正躊躇不定,月詠余光掃到茶寮外有個年輕人走過,正是她們住的那家客棧的店小二,大概是被掌櫃吩咐出來買東西,懷里抱著一個大水缸,走得很是艱難。月詠計上心來,故意裝作很焦急地往外跑,一下把那店小二撞到地上,懷里的水缸也摔成了幾塊。那店小二大怒,張嘴就要開罵,結果月詠比他還凶,狠狠瞪了他一眼,作潑婦罵街狀︰「好狗不擋道,小心耽擱了老娘的大事,我把你們客棧拆了」
說完,轉身就朝郊外的方向走去,只听後面傳來店小二怒不可遏的叫罵聲,真是要多難听有多難听,月詠也不管他,只希望他回了客棧對著節南他們也能罵得這麼大聲。
等到月詠找到郊外的龍嵬坡時,天已經黑透了。夜空如漆,沒有月亮,只有幾點疏星隱隱約約地藏在烏雲後面。周圍更是安靜得要命,除了腳下枯枝折斷的聲音和自己的心跳聲,就連夜間動物的叫聲都沒有。
來到約定的那片空地,可還是一個人也沒有,月詠警惕地看著四周,防止有人從樹叢里竄出來偷襲她。可是足足等了一炷香的時間,還是沒有絲毫動靜。月詠有些急了,莫非那些人耍她?還是他們臨時變了卦?
七上八下地又等了一會兒,月詠突然听見身後傳來一陣沉穩的腳步聲。她立刻轉頭死死地盯著那個方向,對方沒有刻意消除腳步聲,說明不怕被她發現,那這是不是意味著他對拿下她相當地自信?

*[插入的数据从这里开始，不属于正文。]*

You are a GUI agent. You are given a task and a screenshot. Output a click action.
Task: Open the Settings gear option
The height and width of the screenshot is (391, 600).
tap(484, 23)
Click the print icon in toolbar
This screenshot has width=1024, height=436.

終于,來人的身形完全從樹叢中顯現了出來,只是月詠萬萬沒有想到竟然會是他
雖然只見過兩次,但那高大魁梧的身材和一身的戰甲,她還是一眼認出了他,摩十三四個手下之一的黃泉。
「是你?」月詠毫不掩飾自己的驚訝,目光在他身後逡巡,既然他在這兒,那摩十三是不是也來了?
「你不用找了,殿下沒有來。」黃泉的聲音很低,帶著一股迫人的氣勢。
「那你找我有何事?」月詠記得自己似乎連話都沒跟他說過,突然心中一驚,「難道……是你綁架了鳳舞?」
「她只是一個誘餌,你大可以放心,只要你死了,我會放她走。」黃泉一字一句地說道,右手上已經出現了一柄長槍,不知是用什麼材料鑄成,冷峻的黑色光芒中又夾雜著絲絲暗紅。

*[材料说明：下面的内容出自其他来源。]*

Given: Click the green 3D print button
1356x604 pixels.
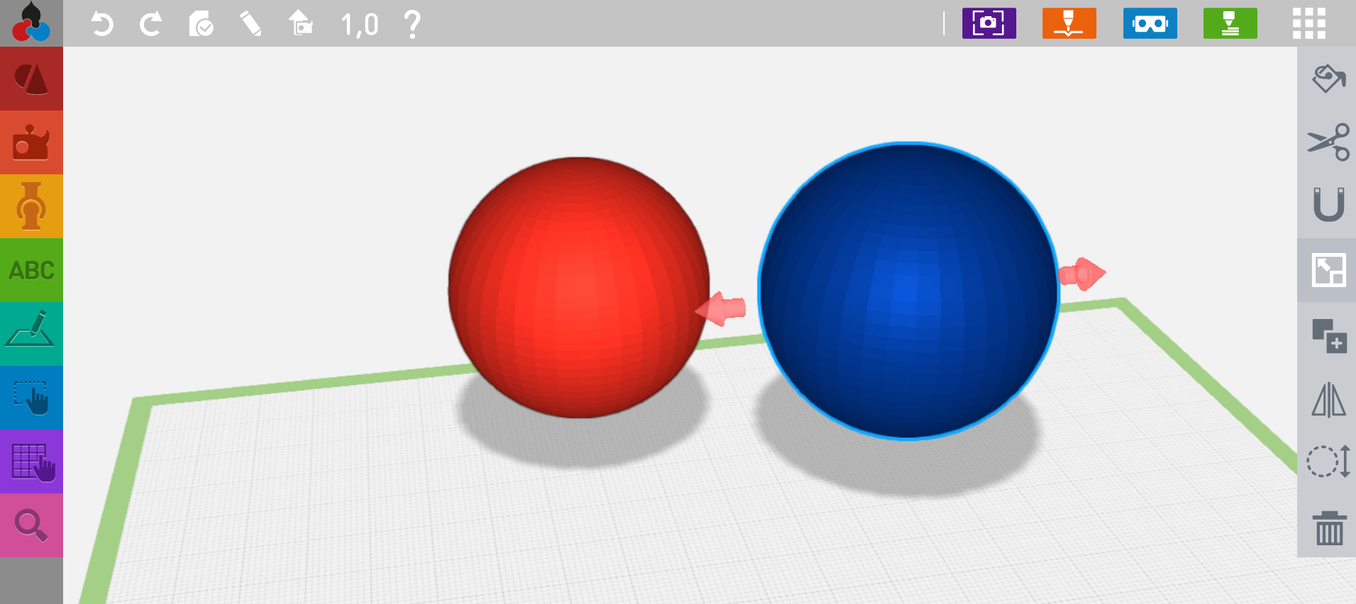Looking at the screenshot, I should point(1230,24).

月詠听到這句話如遭雷劈,渾身僵硬,「是摩十三叫你來殺我的?」
黃泉默而不語,但魔氣已如洪水般向月詠卷了過去
來不及細想,月影劍出現在手中,面對那大有一口吞噬掉她的強悍魔氣,月詠的心一片冰涼。她見識過魘修的厲害,如果他們倆是同一水平,那她必死無疑。
只是心中卻有萬分不甘,那個混蛋摩十三為什麼要殺她?
離千里鎮不遠的一處山洞前,一黑一白兩道身影突然出現。守衛的兩名黑衣人看見來人,連忙半跪在地上行禮︰「見過主上、護法大人」
揮手讓兩人起來,摩十三和魘修走進了山洞里面。別看這山洞洞口不大,可里面卻蜿蜒極深,更有許多分支。兩人徑直走進了最里面的一個小山洞,找到了正在查看地圖的碧落。
「進展怎麼樣?」摩十三接過地圖仔細地看起來。
「回殿下,一切安排妥當,明日傍晚,即可前往桃源鄉。」碧落俯首恭敬地答道。
「嗯。」隨意地點點頭,摩十三從不懷疑他們夫妻的辦事能力,隨口問道,「黃泉呢?」
「他不在外面嗎?」。碧落有些奇怪。
「嘿嘿,是不是背著你去鎮上找小姑娘了?」魘修壞壞地一笑,結果被碧落狠狠地剜了一眼。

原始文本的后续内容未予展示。